== Action item ==
If a line in the data holds the string "Locate", list it.

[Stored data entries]
- - -

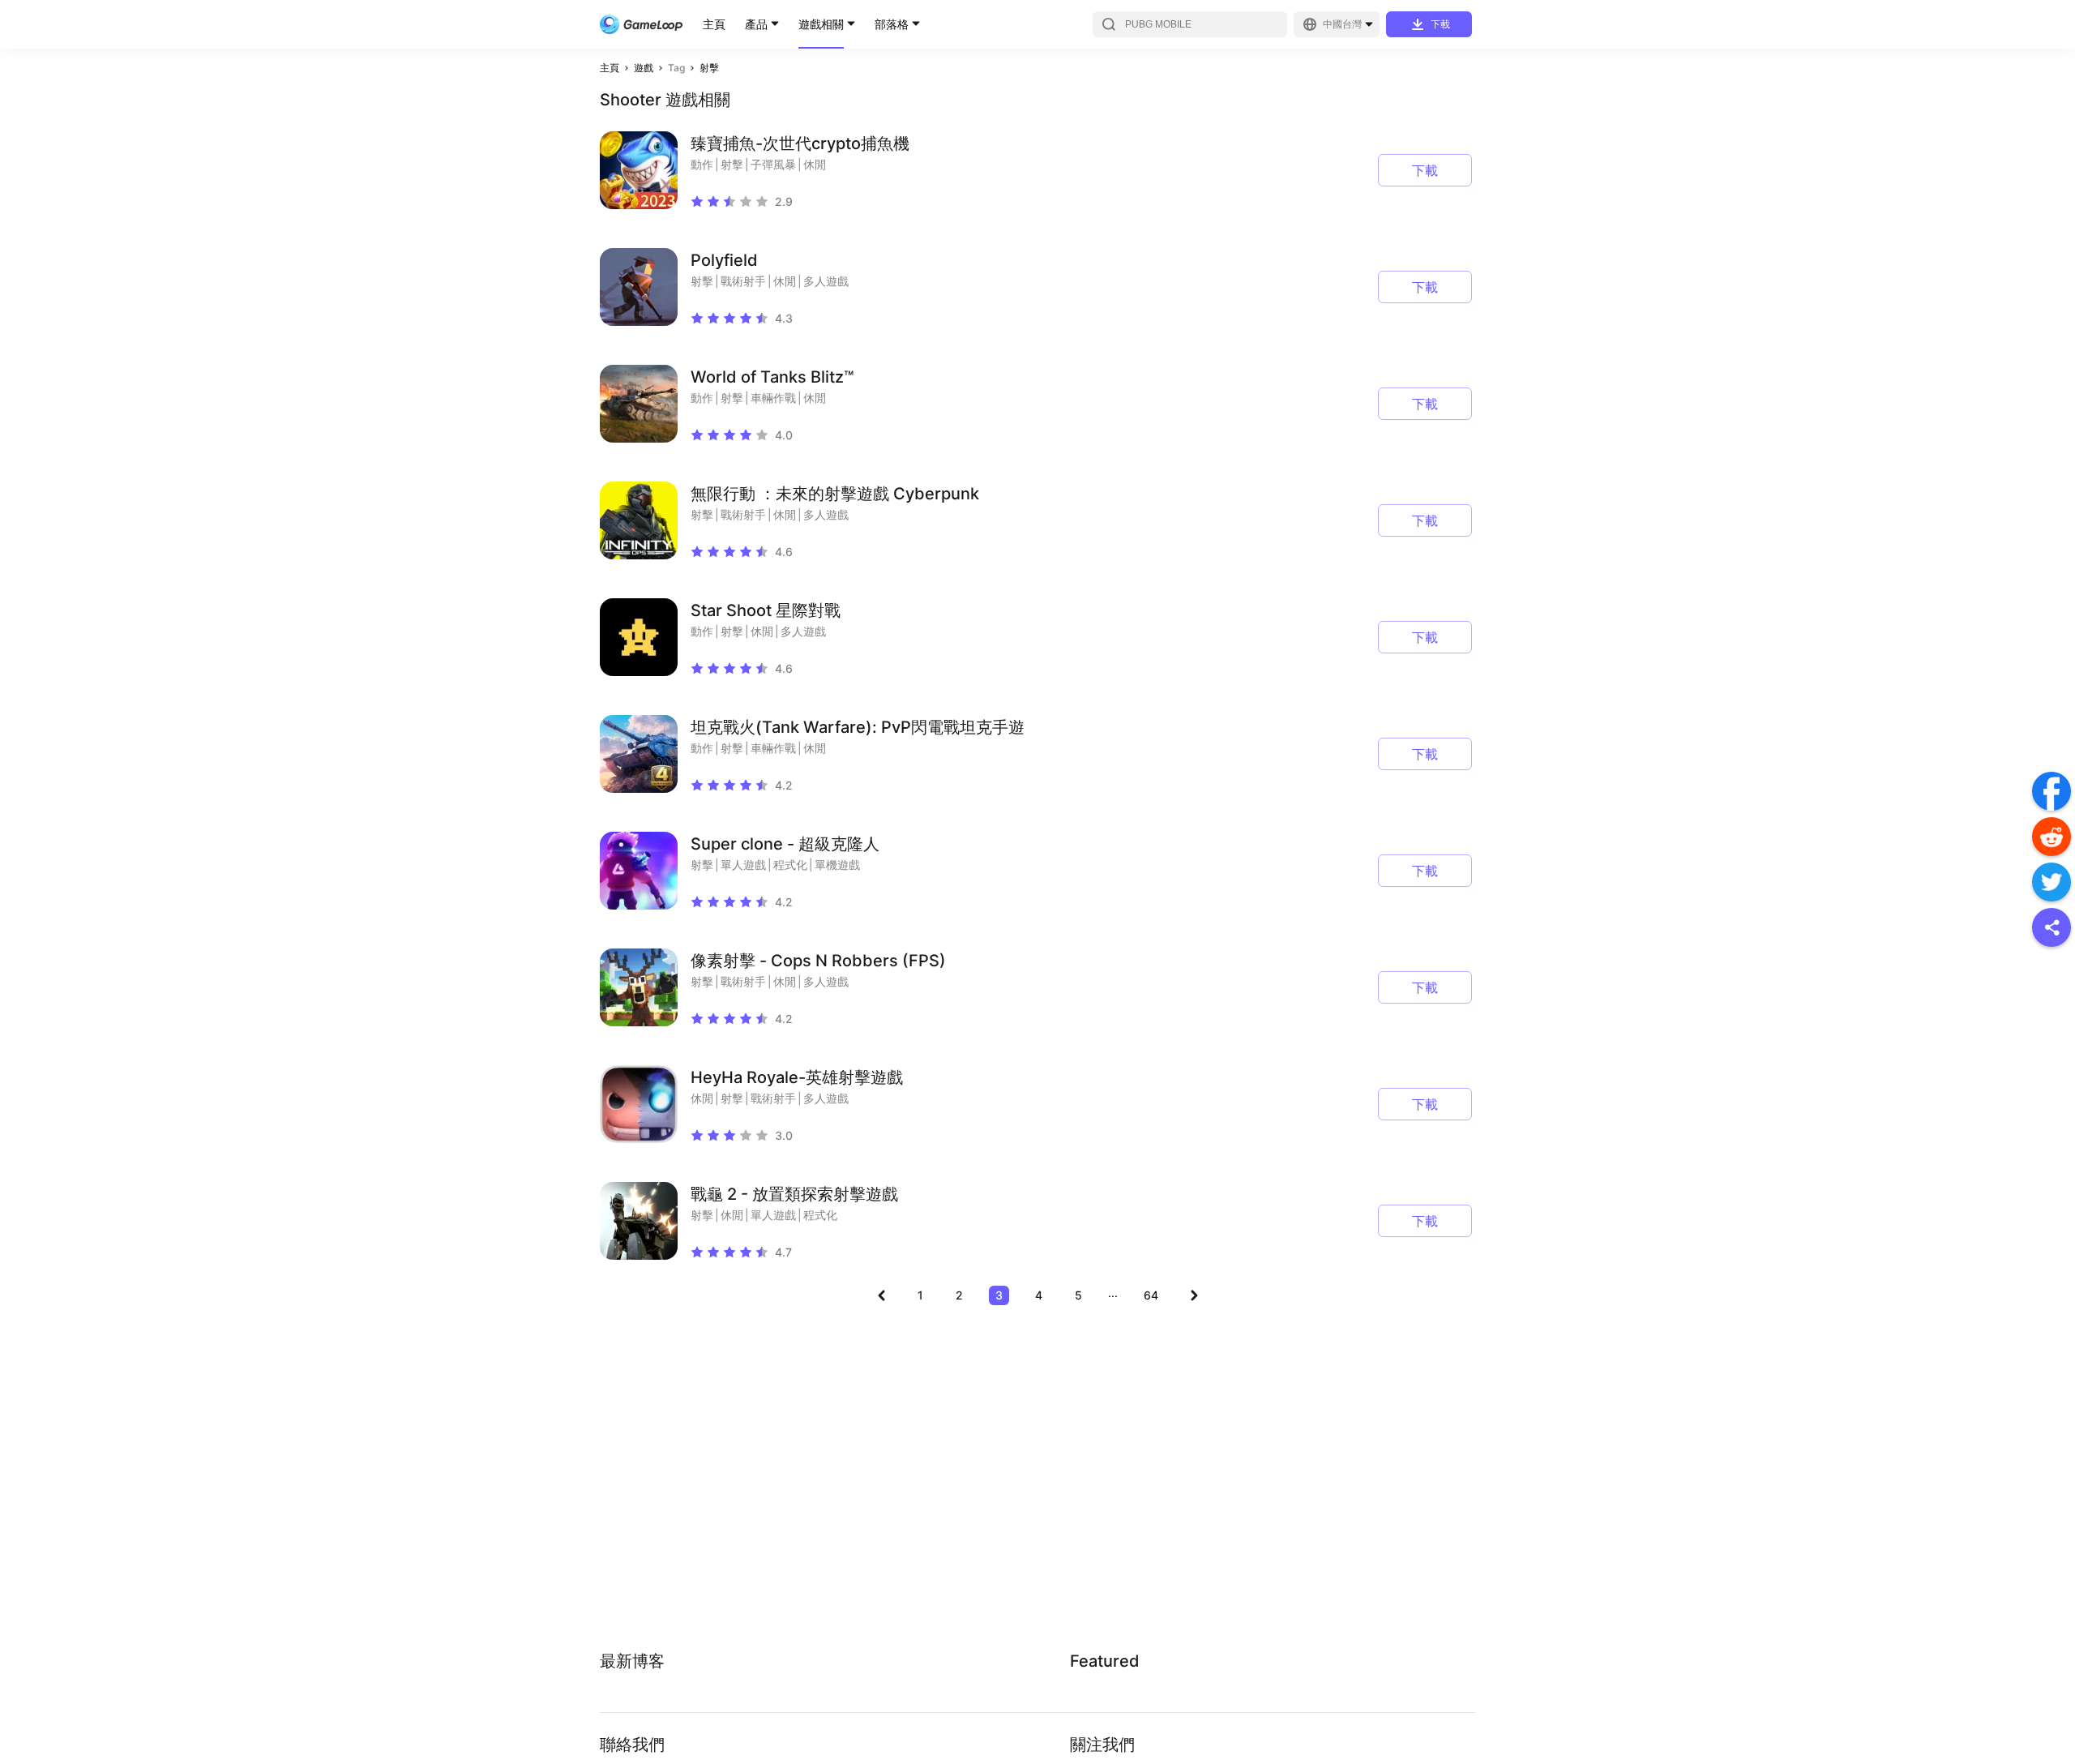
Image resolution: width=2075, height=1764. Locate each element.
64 (1151, 1295)
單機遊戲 (837, 864)
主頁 (714, 24)
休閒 (814, 164)
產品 (756, 24)
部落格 (892, 24)
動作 (702, 164)
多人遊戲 (826, 281)
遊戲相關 (821, 24)
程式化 (790, 864)
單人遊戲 (743, 864)
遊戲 (643, 68)
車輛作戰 (773, 398)
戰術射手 (743, 281)
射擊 (709, 68)
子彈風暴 (773, 164)
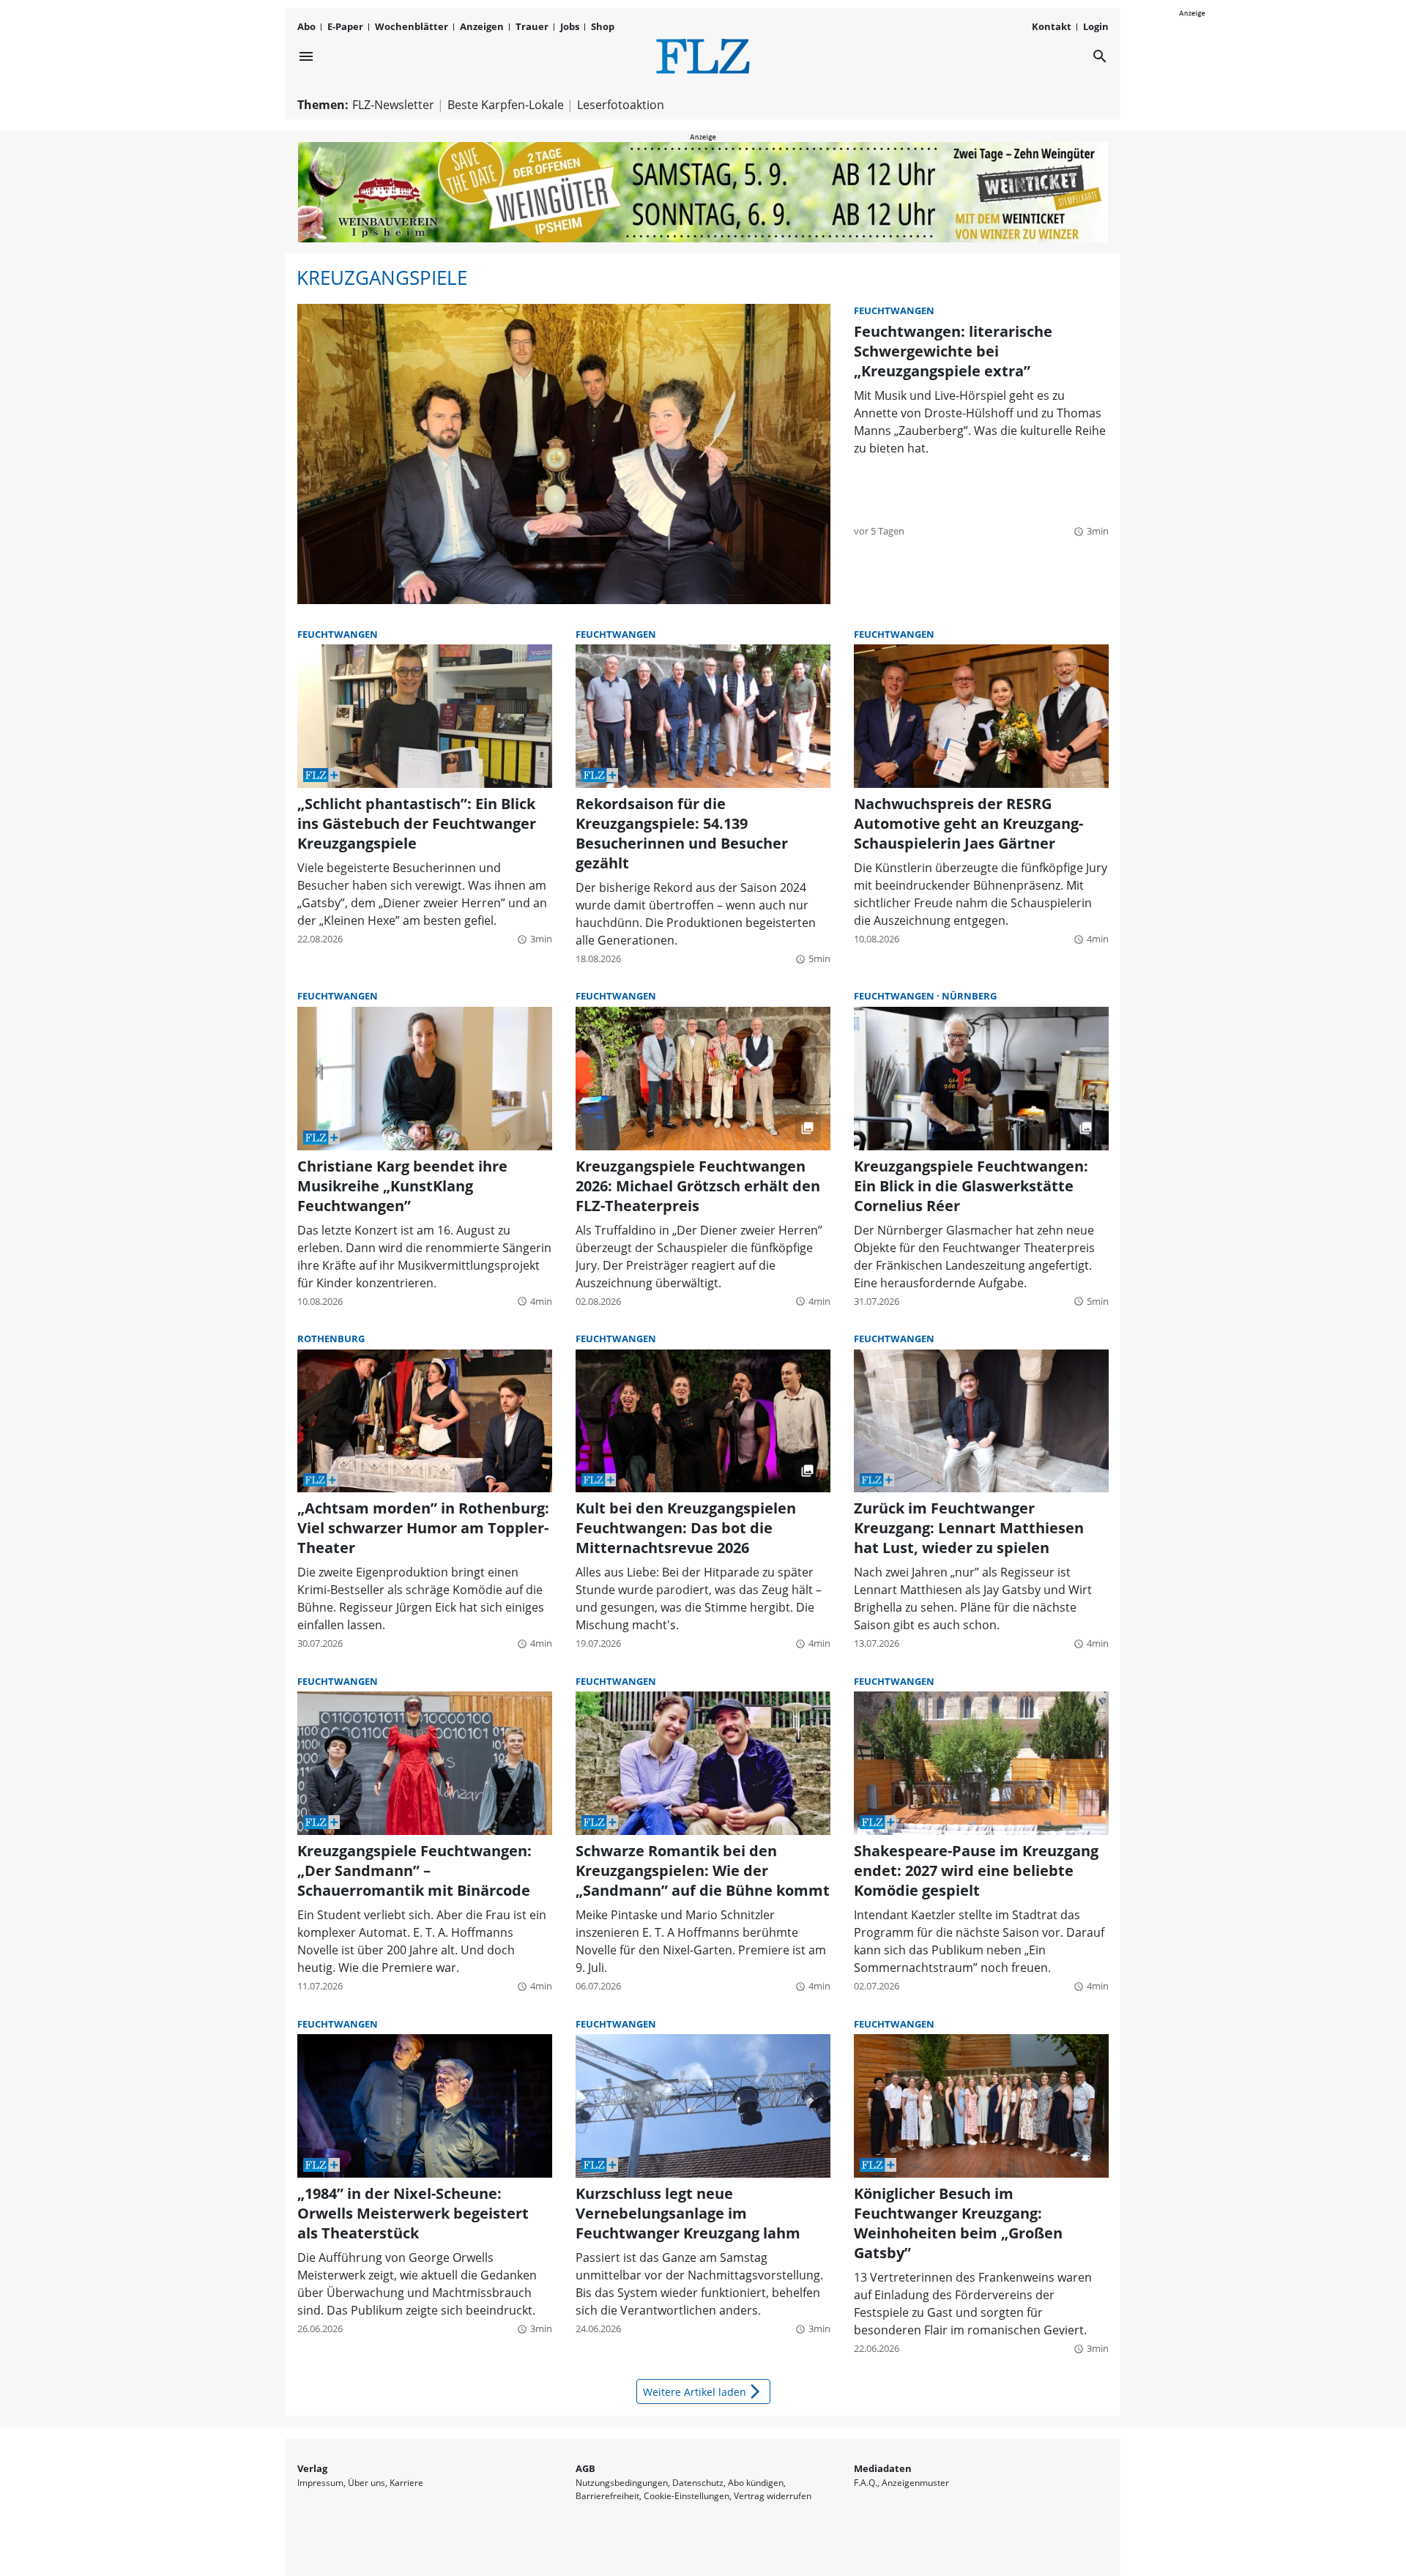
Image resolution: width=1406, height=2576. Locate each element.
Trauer (532, 26)
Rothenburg (331, 1338)
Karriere (406, 2482)
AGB (585, 2468)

- - -

== Solution to the exercise ==
Image resolution: width=2075, height=1764. Locate each element.
Image resolution: width=1406, height=2576. Locate each element.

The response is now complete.